▸ Given records:
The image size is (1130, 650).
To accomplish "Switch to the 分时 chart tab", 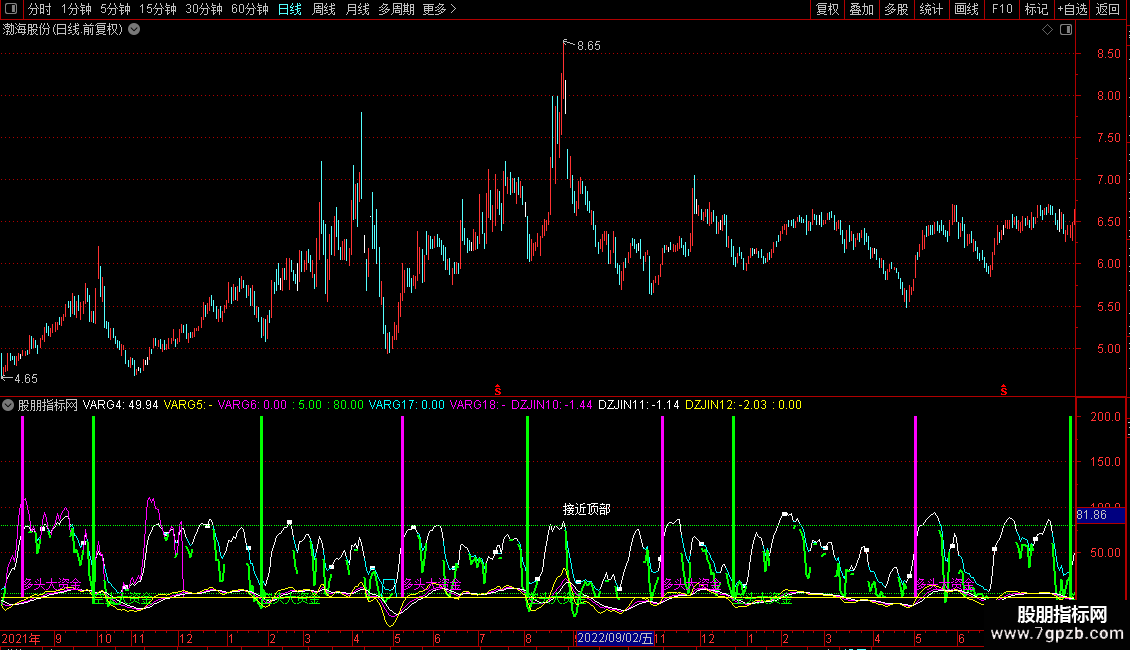I will tap(40, 10).
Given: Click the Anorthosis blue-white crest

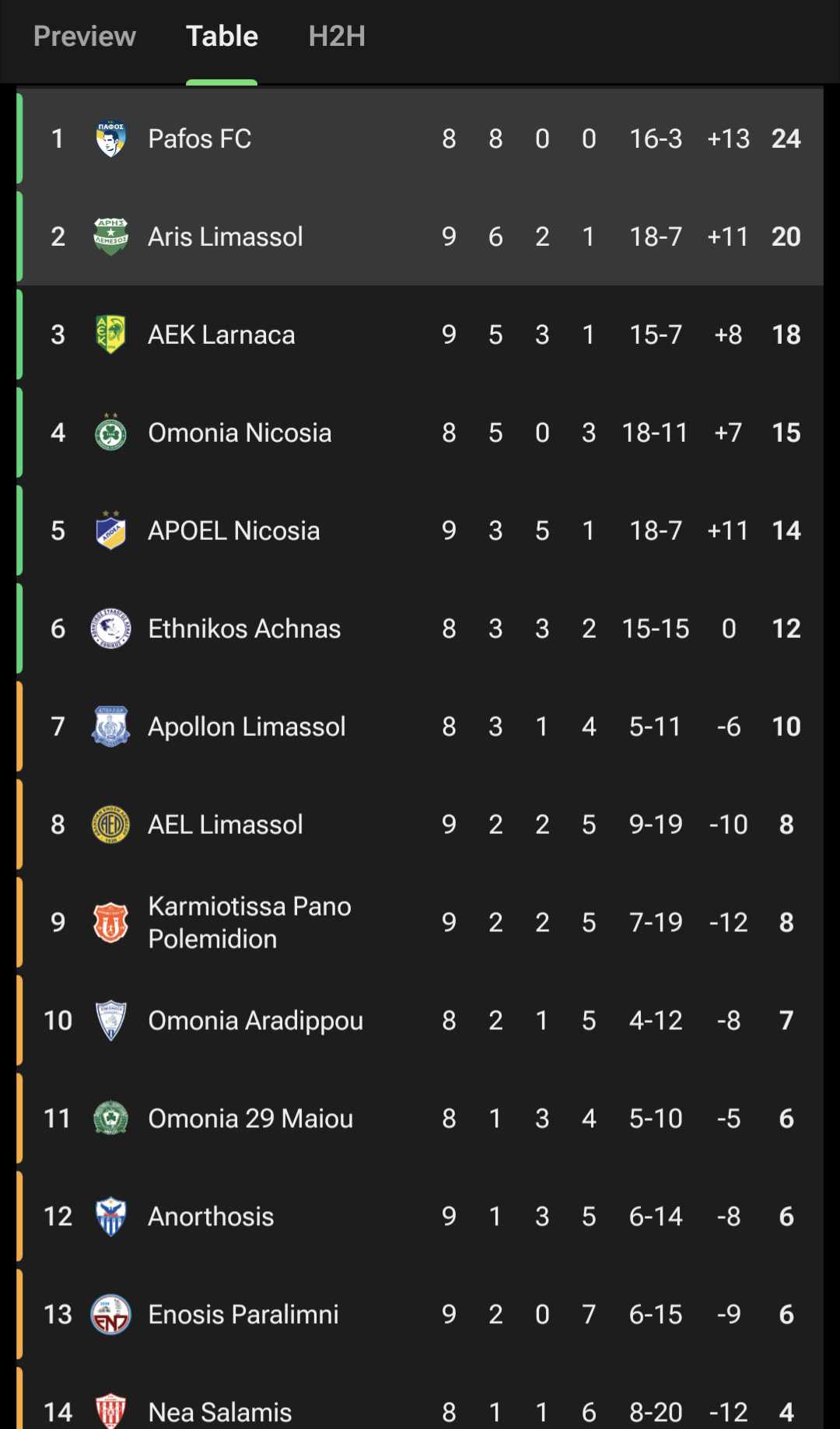Looking at the screenshot, I should pos(110,1217).
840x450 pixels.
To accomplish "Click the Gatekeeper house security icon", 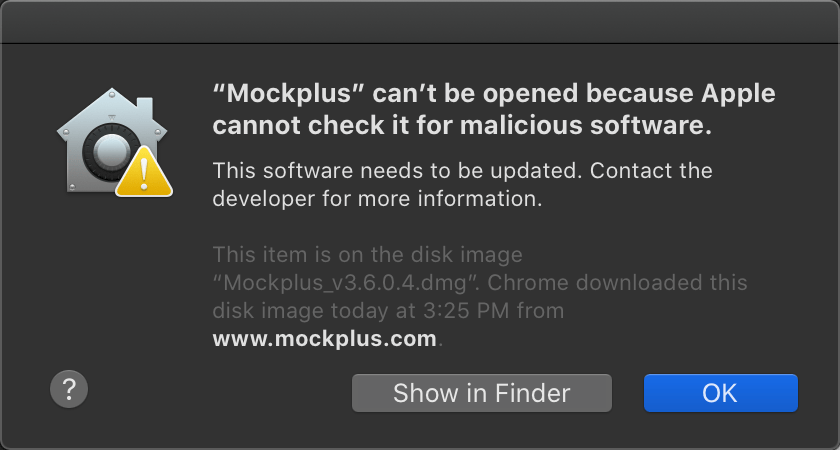I will 115,142.
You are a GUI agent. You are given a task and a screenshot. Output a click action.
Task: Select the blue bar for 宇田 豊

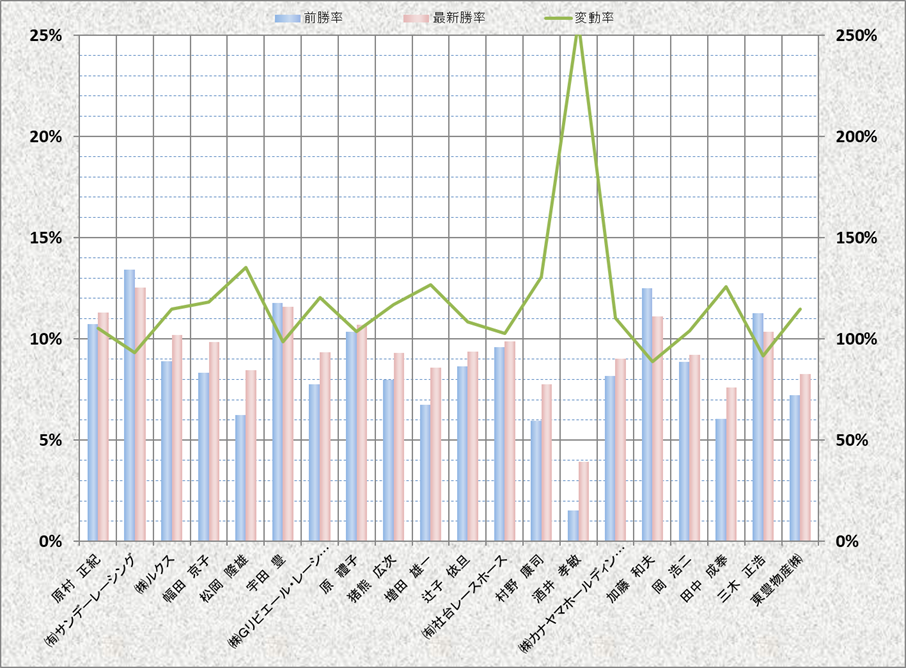pos(277,422)
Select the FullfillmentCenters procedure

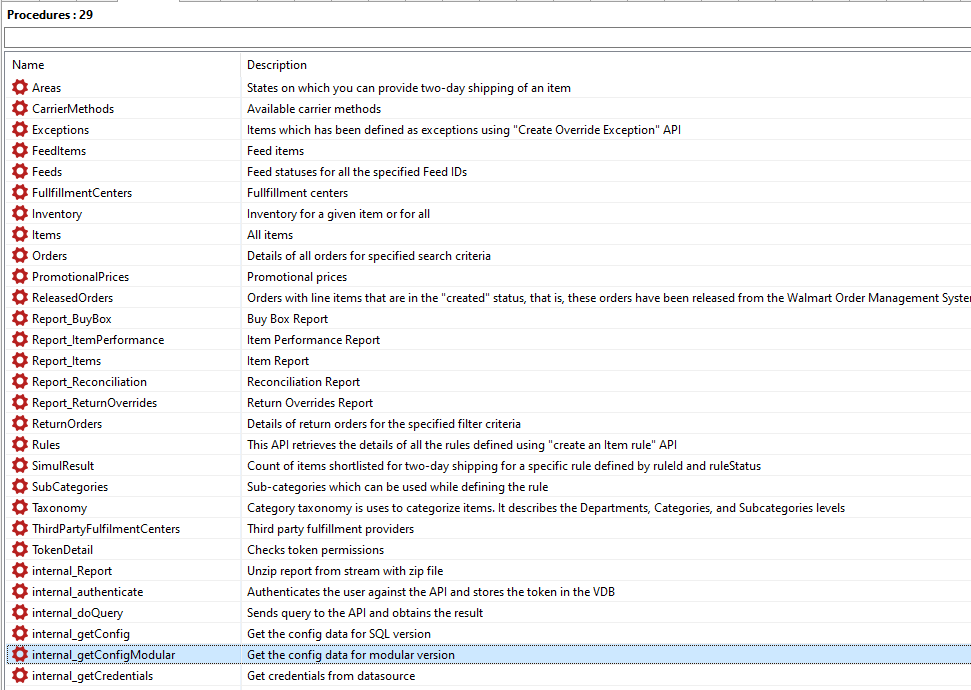[82, 193]
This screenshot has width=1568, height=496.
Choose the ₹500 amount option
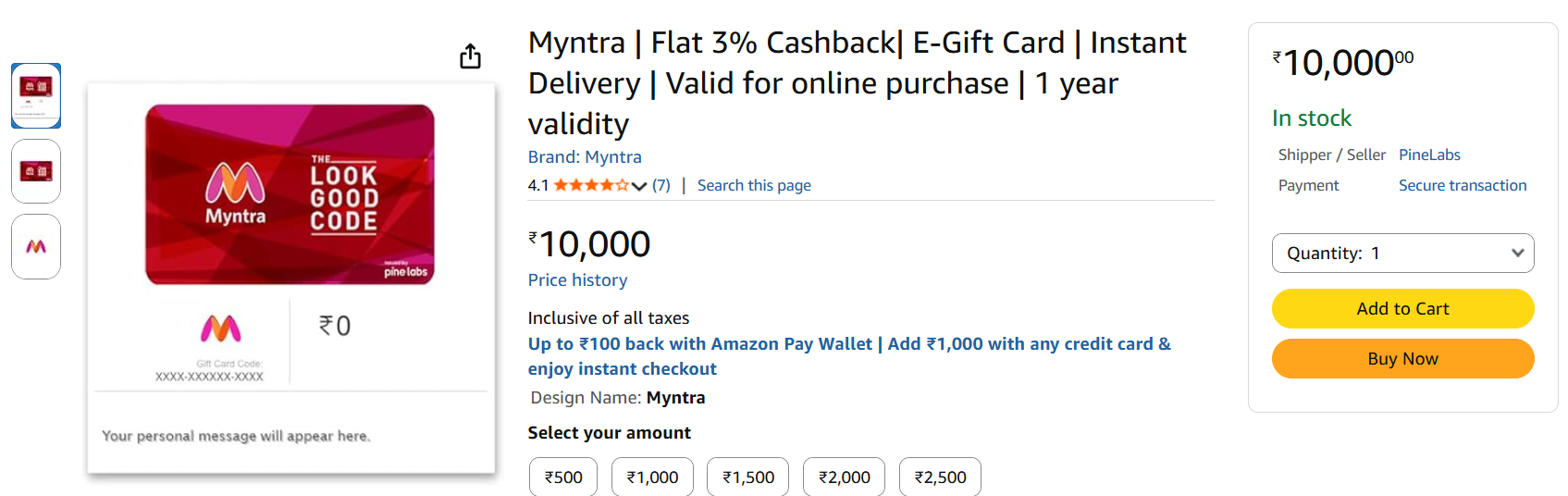[x=563, y=477]
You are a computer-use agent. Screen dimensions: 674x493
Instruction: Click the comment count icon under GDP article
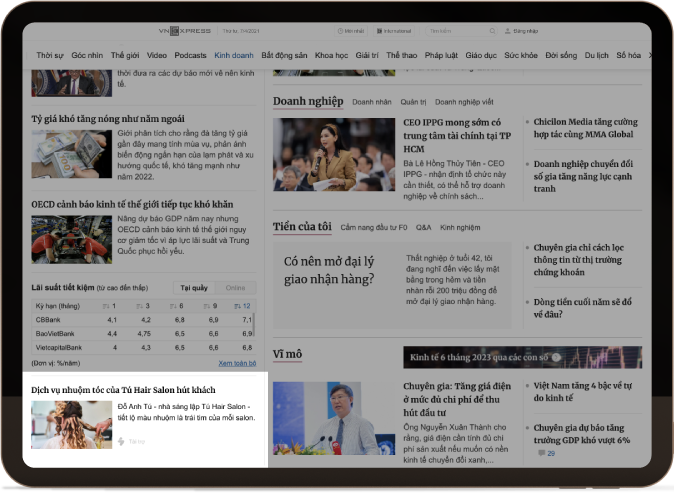pyautogui.click(x=541, y=453)
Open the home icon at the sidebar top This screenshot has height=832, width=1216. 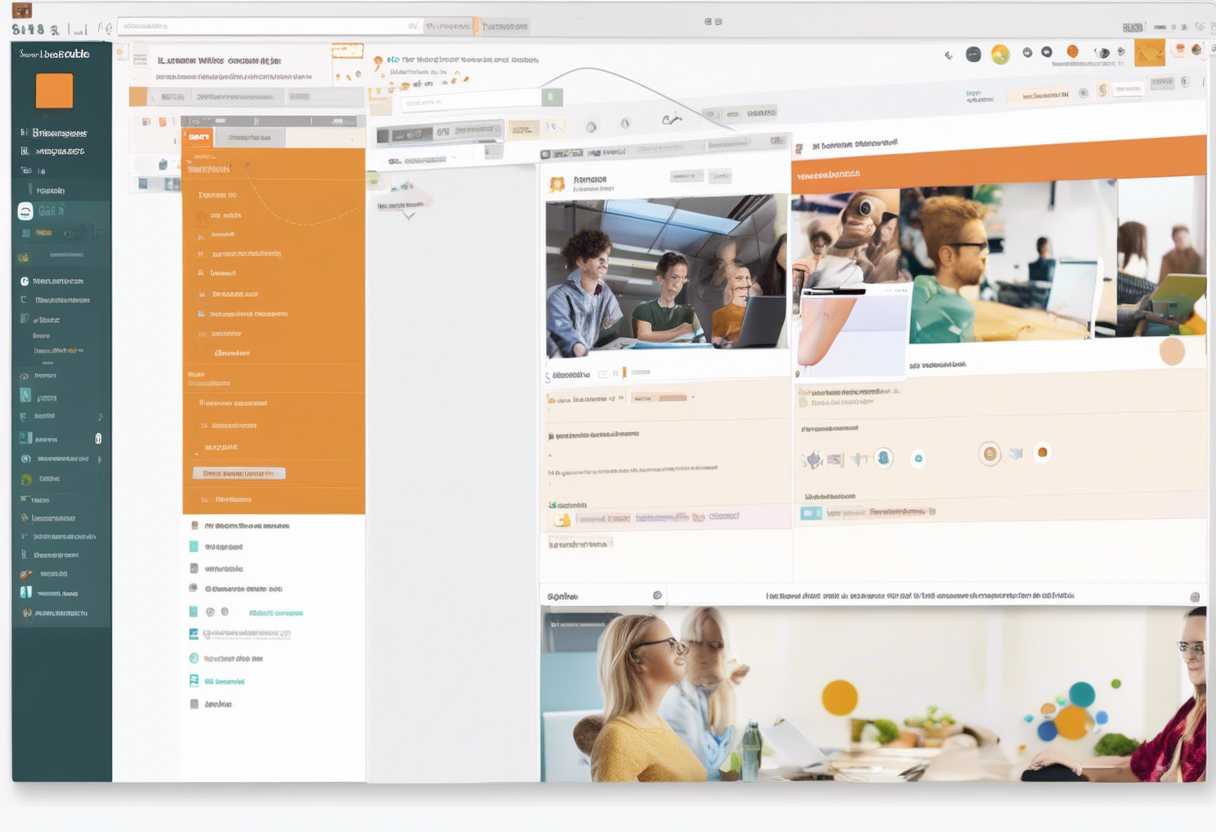pyautogui.click(x=22, y=132)
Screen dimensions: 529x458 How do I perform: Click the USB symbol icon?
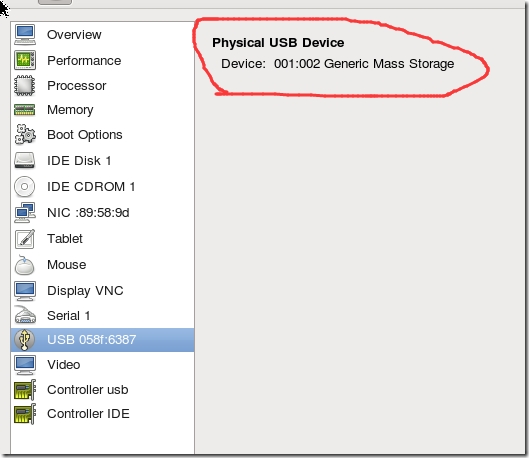(x=25, y=340)
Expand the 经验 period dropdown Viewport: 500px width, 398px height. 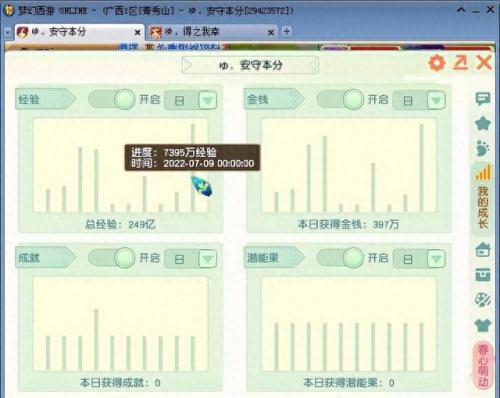tap(208, 100)
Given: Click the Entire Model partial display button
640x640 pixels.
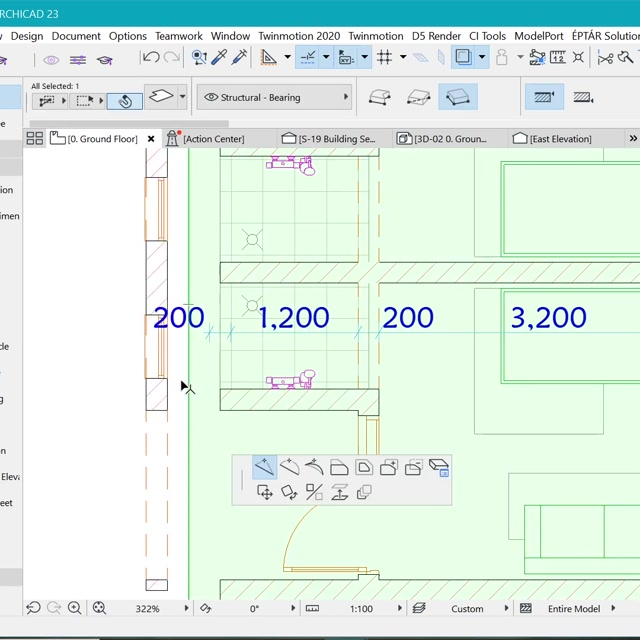Looking at the screenshot, I should point(573,608).

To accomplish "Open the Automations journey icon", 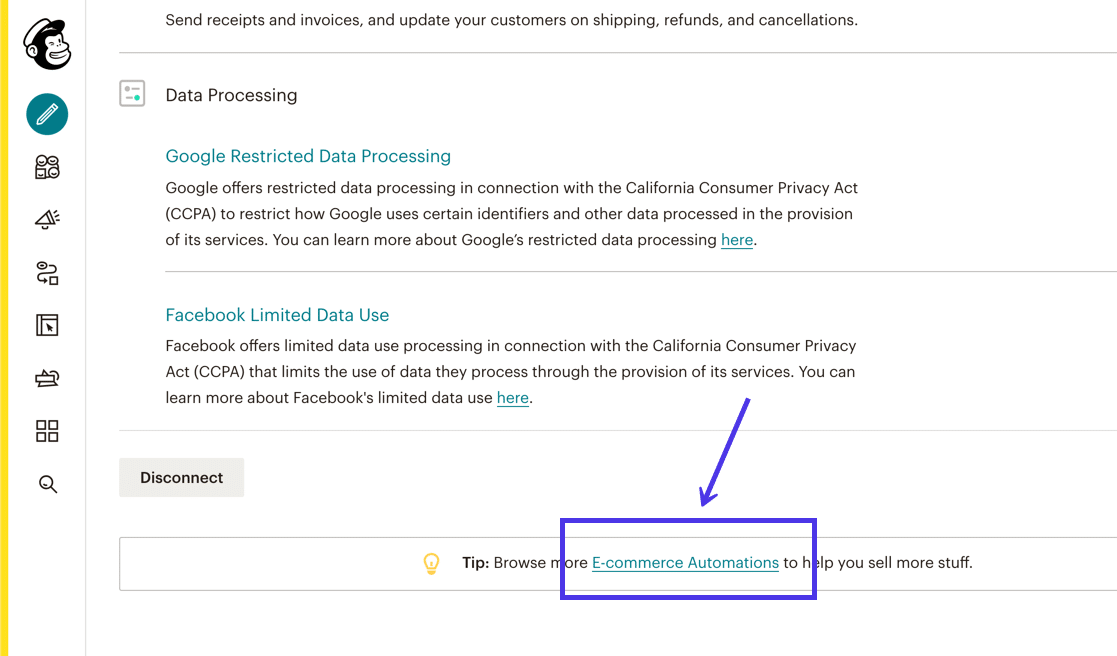I will pos(47,273).
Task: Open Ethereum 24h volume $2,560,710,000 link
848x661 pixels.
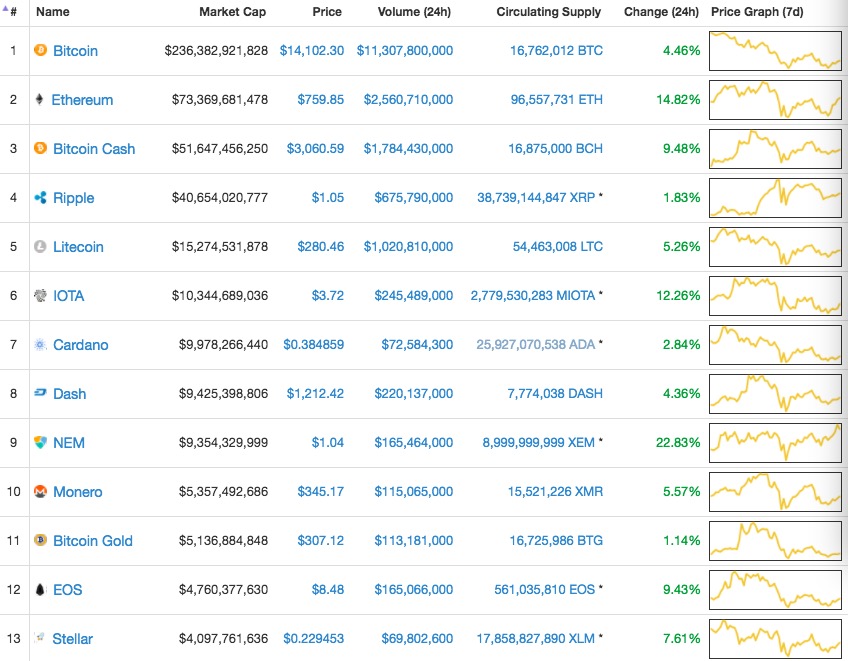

▸ What you have to do:
In the records above, find each line that holds the word "agent"; copy all such lines.

▸ Answer for this exercise:
You are a GUI agent. You are given a task and a screenshot. Output a click action.
You are a computer-use agent. Screen dimensions: 674x493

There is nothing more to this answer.